▶ _Page excerpt_
* * *
Congenital Von Willebrand Disease
What is congenital von Willebrand disease?
Congenital Von Willebrand Disease Care Guide
Congenital von Willebrand disease, also known as congenital VWD, causes heavy bleeding or bleeding that will not stop. It is an inherited blood disorder that is present at birth. Von Willebrand factor (VWF) is a protein in the blood that helps it to clot. If you have congenital VWD, you may not have enough von Willebrand factor in your blood, or it may not work correctly. This makes it is difficult for you to stop bleeding because your blood does not clot properly.
What causes congenital von Willebrand disease?
Congenital VWD is caused by an error in the gene that makes a healthy von Willebrand factor. You may inherit congenital VWD if your parents have passed the gene to you. If one of your parents has VWD, you have a 50 percent chance of inheriting a mild form of VWD. If both parents carry the gene, you may get the severe form of VWD, or you may not get it at all. The chance of having the mild form of VWD is also higher if both of your parents carry the gene.
What are the signs and symptoms of congenital von Willebrand disease?
With congenital VWD, there may be times when you bleed for no reason at all. These are called bleeding episodes. Bleeding episodes can be any of the following:
- Bleeding too much or too long from wounds, after surgery, or after having a tooth pulled
- Easy bruising
- Frequent bleeding from the gums or nose
- Bowel movements that are black or dark
- Urine that is pink or red
- Women may have heavy monthly periods, or heavy bleeding when giving birth
How is congenital von Willebrand disease diagnosed?
Your caregiver will ask about your medical history and the details of your bleeding episodes. Tell your caregiver if other family members have VWD disease or other bleeding problems. You will have blood tests to check VWF, platelets, and other clotting factors.
How is congenital von Willebrand disease treated?
There is no cure for VWD. The goal of treatment is to prevent and control bleeding. You may have one or more of the following:
- Desmopressin: This helps your body make more VWF and other things your blood needs to clot properly.
* * *
▶ _Assigned task_
Continue the page excerpt on congenital von Willebrand disease, picking up right after its last line.

▶ _Data to examine_
* * *
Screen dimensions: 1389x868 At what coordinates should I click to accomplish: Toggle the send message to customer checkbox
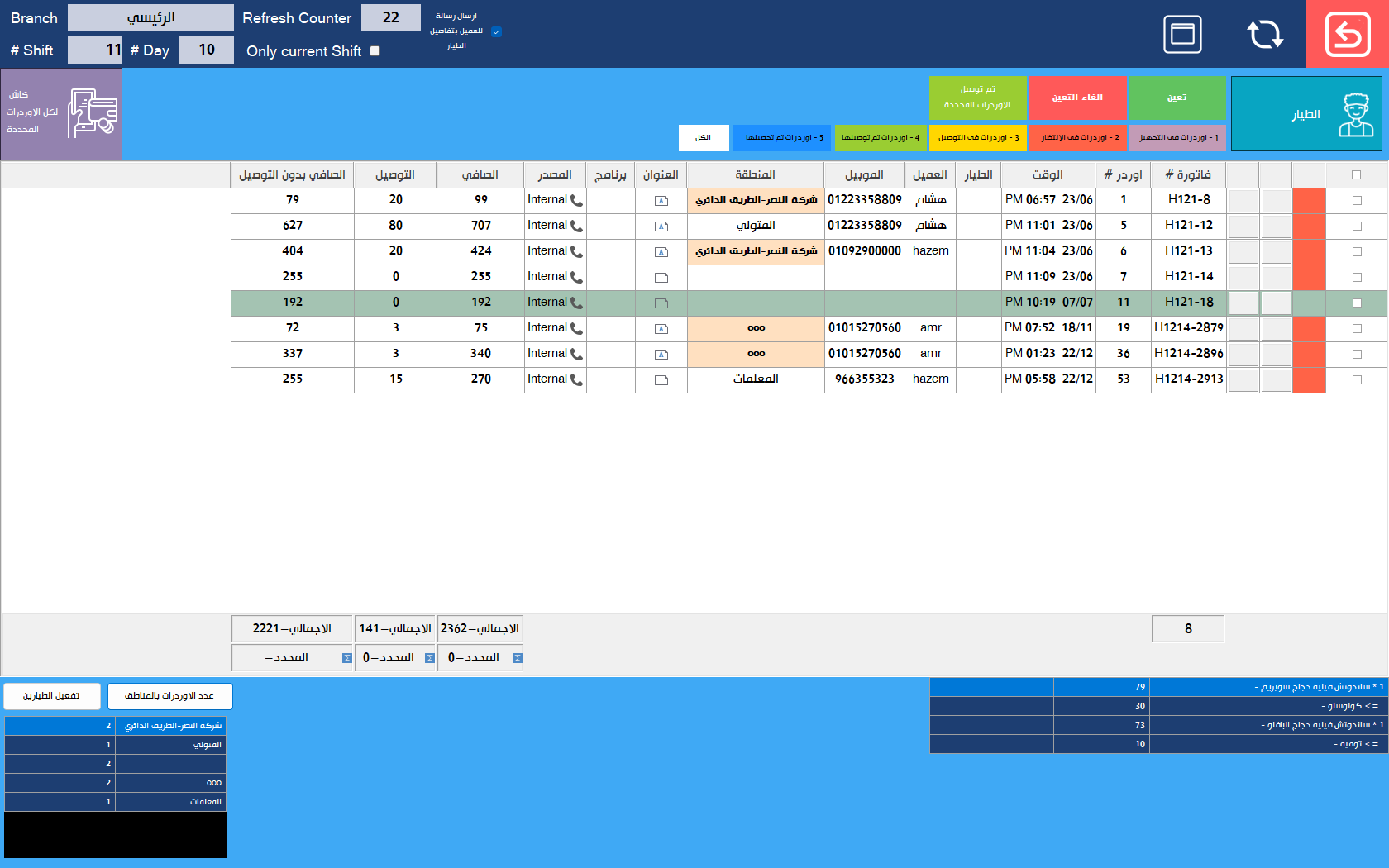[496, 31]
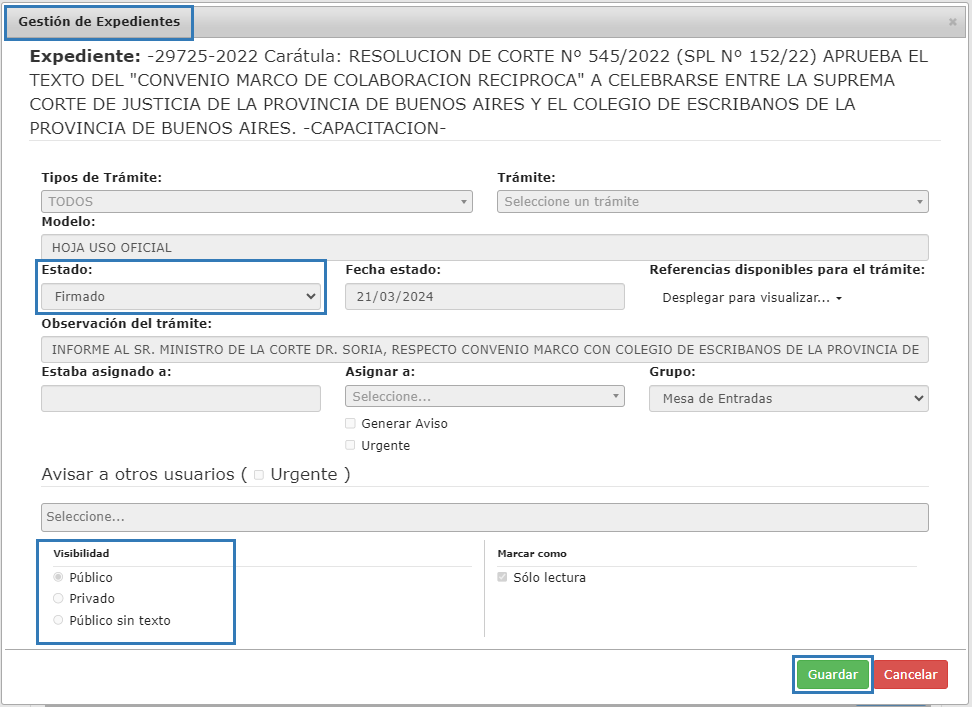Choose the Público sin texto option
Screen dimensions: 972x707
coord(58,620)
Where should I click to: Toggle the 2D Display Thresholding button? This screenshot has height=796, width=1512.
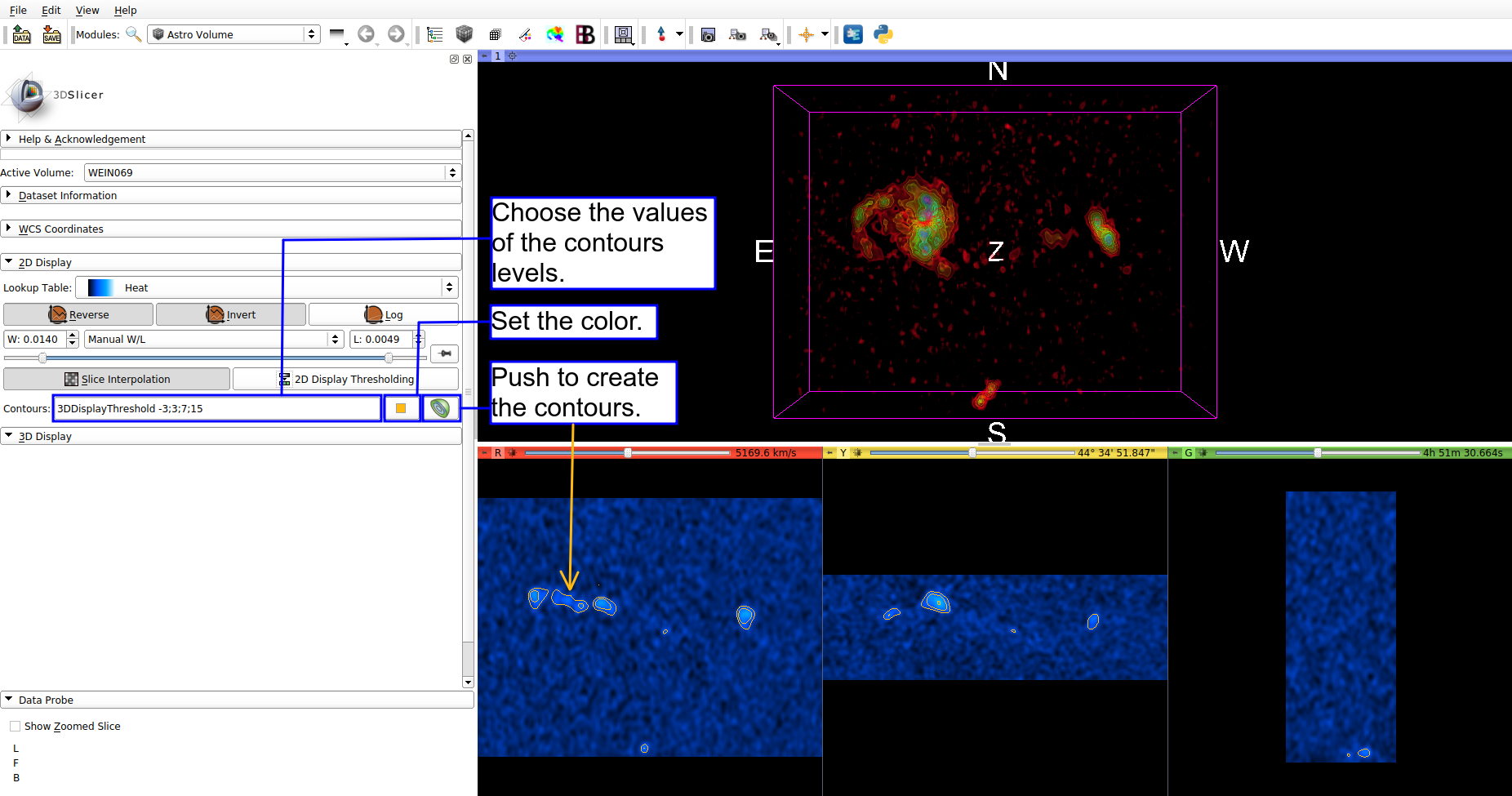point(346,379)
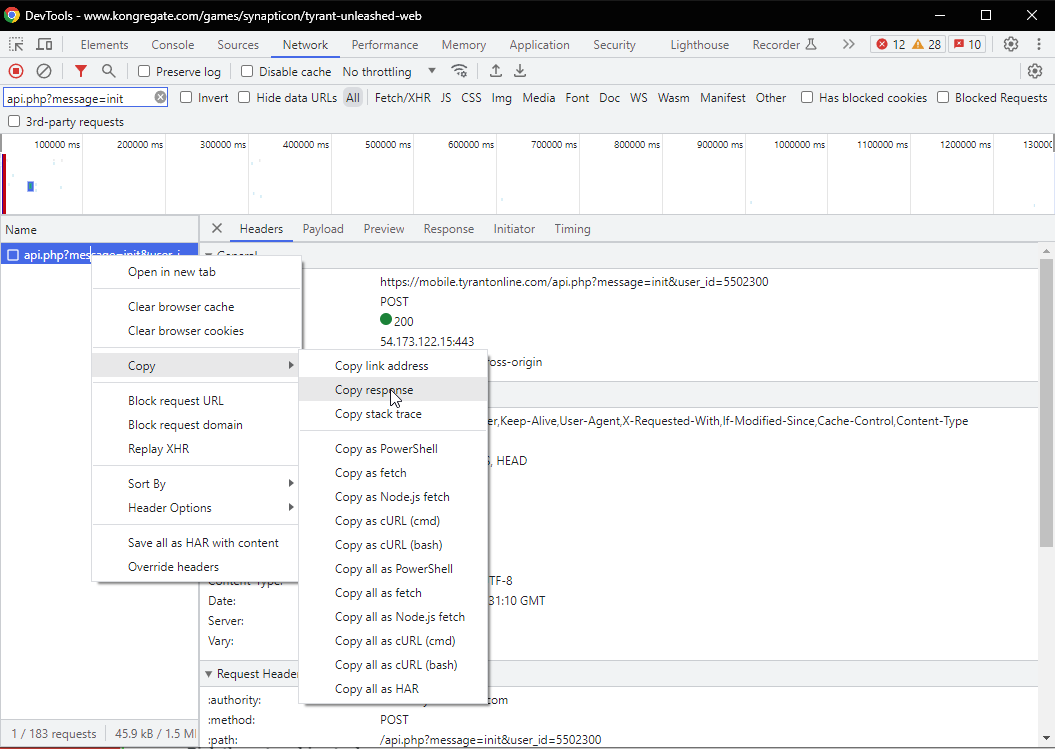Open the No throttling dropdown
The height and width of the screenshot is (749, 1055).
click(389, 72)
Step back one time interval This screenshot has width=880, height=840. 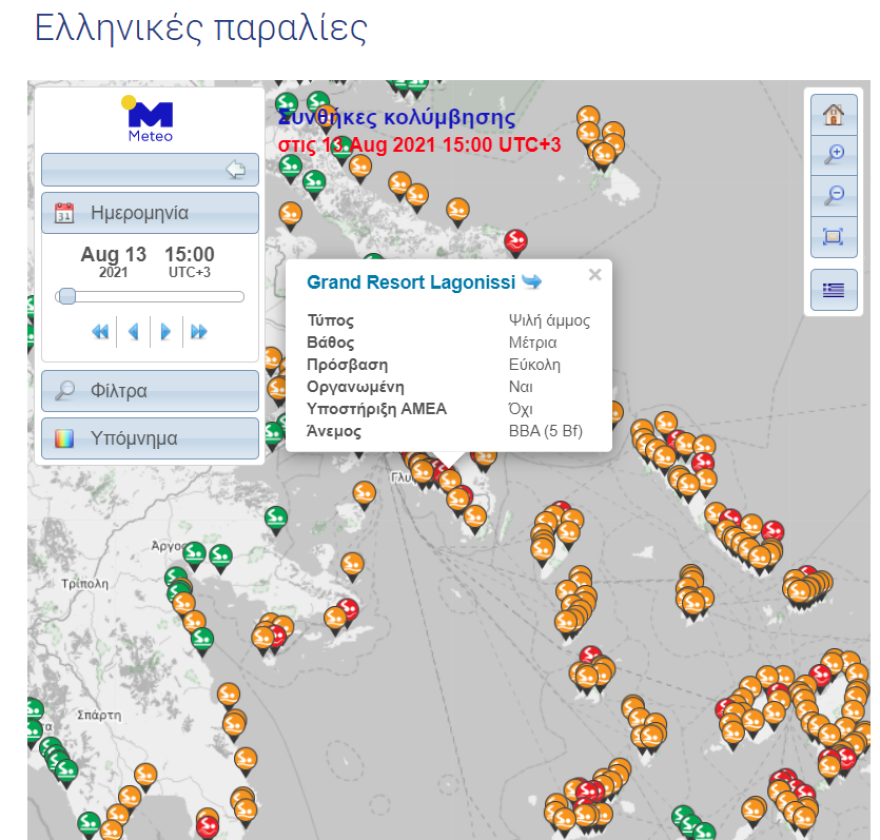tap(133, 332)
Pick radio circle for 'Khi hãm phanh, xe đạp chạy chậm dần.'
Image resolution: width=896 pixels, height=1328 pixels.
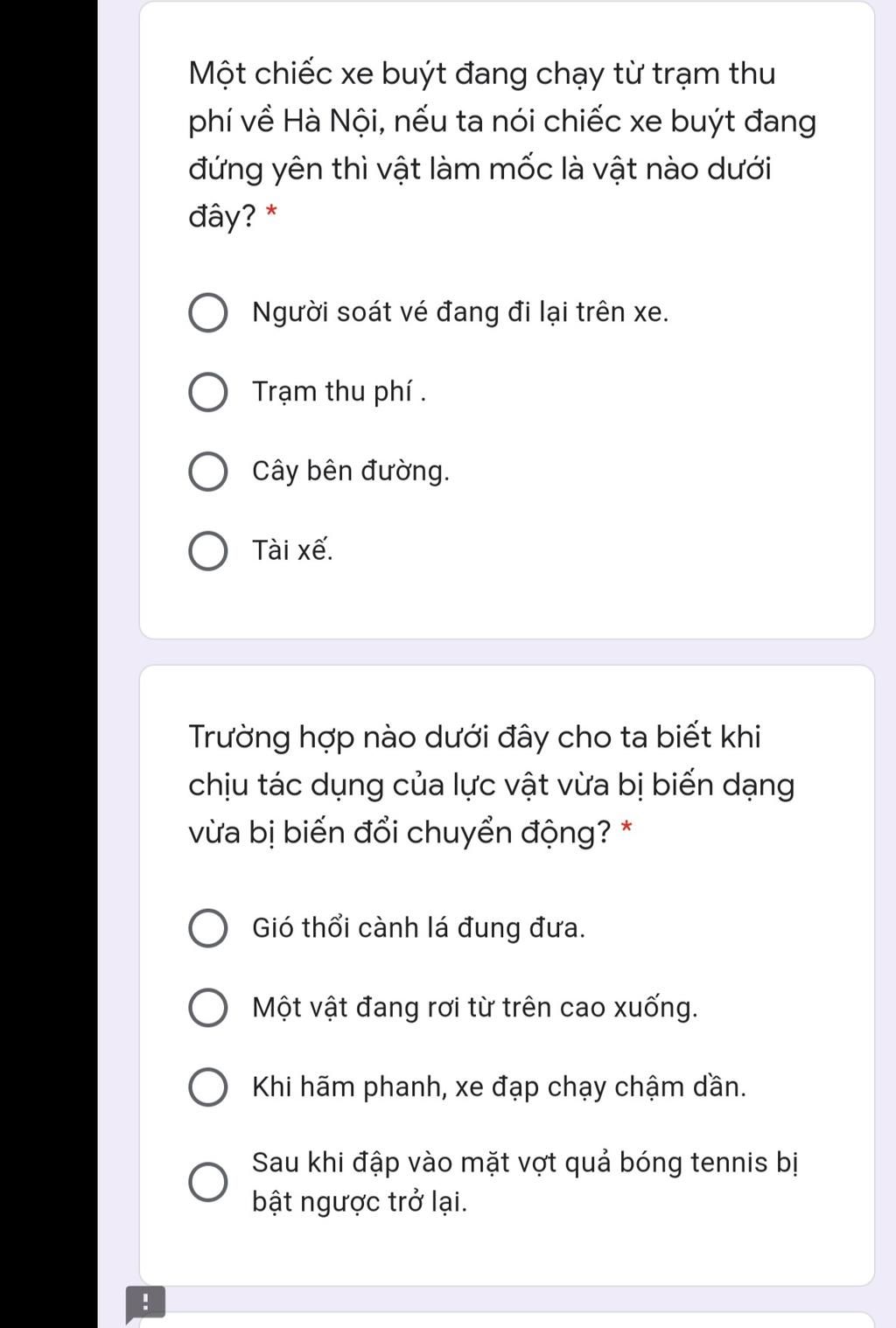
* * *
▶ _Exercise answer_
- Replacement therapy: This is concentrated VWF that is given through IV infusion. This therapy may be given regularly to prevent bleeding if you have severe congenital VWD.
- Antifibrinolytic proteins: This is an IV treatment that helps stabilize blood clots after they form. This helps stop bleeding.
- Birth control pills: The hormones in birth control pills may increase VWF levels in your blood. This may help control heavy monthly periods.
- Fibrin glue: This is also called fibrin sealant. It is placed directly on a wound to stop the bleeding.
What are the risks of congenital von Willebrand disease?
Treatment may cause unwanted side effects. Medicines may cause nausea, vomiting, headache, flushing, fast heartbeat, or seizures. Your body could react poorly to replacement therapy. The new blood cells may attack healthy cells and cause a serious allergic reaction. If congenital VWD is not treated, you may have frequent bleeding. This may cause you to lose too much blood, which can be life-threatening and may damage other organs. Without treatment, your health, quality of life, and ability to function may decrease.
When should I contact my caregiver?
Contact your caregiver if:
- You feel very tired and weak.
- You have a fever.
- You have nausea, vomiting, or a severe headache.
When should I seek immediate help?
Seek help immediately or call 911 if:
- You cannot control your bleeding episodes, even after applying pressure.
- You have difficulty breathing, chest pain or tightness.
- You have many large bruises in your body, or swelling in your joints.
- You have difficulty breathing.
- You have a seizure or faint.
- You vomit blood or have blood or black stools.
- You have blood in your urine.
You have the right to help plan your care. Learn about your health condition and how it may be treated. Discuss treatment options with your caregivers to decide what care you want to receive. You always have the right to refuse treatment.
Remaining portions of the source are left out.